#### Task list
1: According to the passage on software in Swedish industry, what share of a car's value is in its software today?
2: Carry on the passage about software in Swedish industry from its final sentence.

Before going any further in the discussion, let’s look at some numbers on why software is a very important part of industry, taking Sweden (Report from Swedish software organization Swedsoft) as an example: At Ericsson 80 % of their investments in R&D are software related – a total of 3 billion USD every year. Maybe more surprising, are the numbers from the car industry indicating that 25–35 % of the value of a car is in its software. Thirty years ago this number was 1 %. Seventy percent of the innovation built into Swedish trucks today comes from software developed in-house. Even industries closer to hardware rely heavily on software in maintaining a high productivity and competitiveness on the global market.

(Item position entries)
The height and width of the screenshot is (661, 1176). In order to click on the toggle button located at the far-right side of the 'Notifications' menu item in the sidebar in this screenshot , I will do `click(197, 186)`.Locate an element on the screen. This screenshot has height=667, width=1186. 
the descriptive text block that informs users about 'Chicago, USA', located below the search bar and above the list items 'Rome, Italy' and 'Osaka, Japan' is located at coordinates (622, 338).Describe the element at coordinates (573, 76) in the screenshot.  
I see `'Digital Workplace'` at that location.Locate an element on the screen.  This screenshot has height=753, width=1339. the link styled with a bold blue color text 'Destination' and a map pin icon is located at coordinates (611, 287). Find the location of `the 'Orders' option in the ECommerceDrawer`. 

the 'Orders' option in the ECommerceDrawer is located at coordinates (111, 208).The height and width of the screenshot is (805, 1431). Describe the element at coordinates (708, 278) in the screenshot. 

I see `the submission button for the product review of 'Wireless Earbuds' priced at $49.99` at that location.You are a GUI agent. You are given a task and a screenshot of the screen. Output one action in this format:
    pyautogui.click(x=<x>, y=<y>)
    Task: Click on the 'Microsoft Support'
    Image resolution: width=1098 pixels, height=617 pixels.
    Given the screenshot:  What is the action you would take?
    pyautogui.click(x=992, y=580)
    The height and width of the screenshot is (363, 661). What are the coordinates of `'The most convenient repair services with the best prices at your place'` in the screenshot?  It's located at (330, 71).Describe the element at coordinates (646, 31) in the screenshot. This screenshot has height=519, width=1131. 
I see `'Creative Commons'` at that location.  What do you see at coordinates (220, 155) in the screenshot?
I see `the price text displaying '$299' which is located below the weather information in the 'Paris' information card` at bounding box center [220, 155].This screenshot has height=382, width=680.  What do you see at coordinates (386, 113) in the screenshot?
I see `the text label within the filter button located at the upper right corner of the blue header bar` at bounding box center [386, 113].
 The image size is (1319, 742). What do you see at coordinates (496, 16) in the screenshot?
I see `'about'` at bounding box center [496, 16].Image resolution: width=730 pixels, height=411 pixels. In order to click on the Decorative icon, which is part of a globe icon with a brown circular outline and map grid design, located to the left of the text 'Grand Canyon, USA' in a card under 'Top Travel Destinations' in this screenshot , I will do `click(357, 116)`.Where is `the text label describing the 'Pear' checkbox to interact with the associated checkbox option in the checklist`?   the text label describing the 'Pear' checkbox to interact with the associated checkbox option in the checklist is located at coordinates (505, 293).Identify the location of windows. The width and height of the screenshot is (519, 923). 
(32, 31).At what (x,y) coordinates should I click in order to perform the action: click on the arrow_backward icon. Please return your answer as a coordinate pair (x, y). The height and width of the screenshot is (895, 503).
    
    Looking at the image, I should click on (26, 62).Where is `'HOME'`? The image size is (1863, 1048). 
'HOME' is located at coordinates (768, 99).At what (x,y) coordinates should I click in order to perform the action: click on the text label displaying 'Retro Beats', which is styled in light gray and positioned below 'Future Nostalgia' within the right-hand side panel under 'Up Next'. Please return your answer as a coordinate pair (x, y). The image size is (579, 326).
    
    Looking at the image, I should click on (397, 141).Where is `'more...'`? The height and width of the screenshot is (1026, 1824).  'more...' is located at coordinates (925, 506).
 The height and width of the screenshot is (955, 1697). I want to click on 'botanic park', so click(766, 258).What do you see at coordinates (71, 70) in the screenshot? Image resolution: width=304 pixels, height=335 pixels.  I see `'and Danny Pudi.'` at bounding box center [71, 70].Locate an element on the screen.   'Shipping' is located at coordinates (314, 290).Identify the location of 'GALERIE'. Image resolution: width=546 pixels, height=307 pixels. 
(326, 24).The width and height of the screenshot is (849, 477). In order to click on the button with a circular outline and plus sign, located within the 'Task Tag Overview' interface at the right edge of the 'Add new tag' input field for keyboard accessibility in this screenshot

#### The results
1: 25–35 %

2:
Software Industry Is in Constant Change

While Internet created a new way of communicating data between users and companies, Cloud Computing paves the way for a service based economy – where customers consume services – not just data – online. Instead of buying, installing and managing programs on your computer to handle your business, you go online to manage and use all your services. There is no need to handle versions of software, security patches and hardware. All you need is an Internet connection and a device to access your services. As a reflection of this change, and as mentioned earlier, we are now moving into the ‘post PC era’, where smart clients (mobiles, tablets) are good enough to solve many of our daily needs.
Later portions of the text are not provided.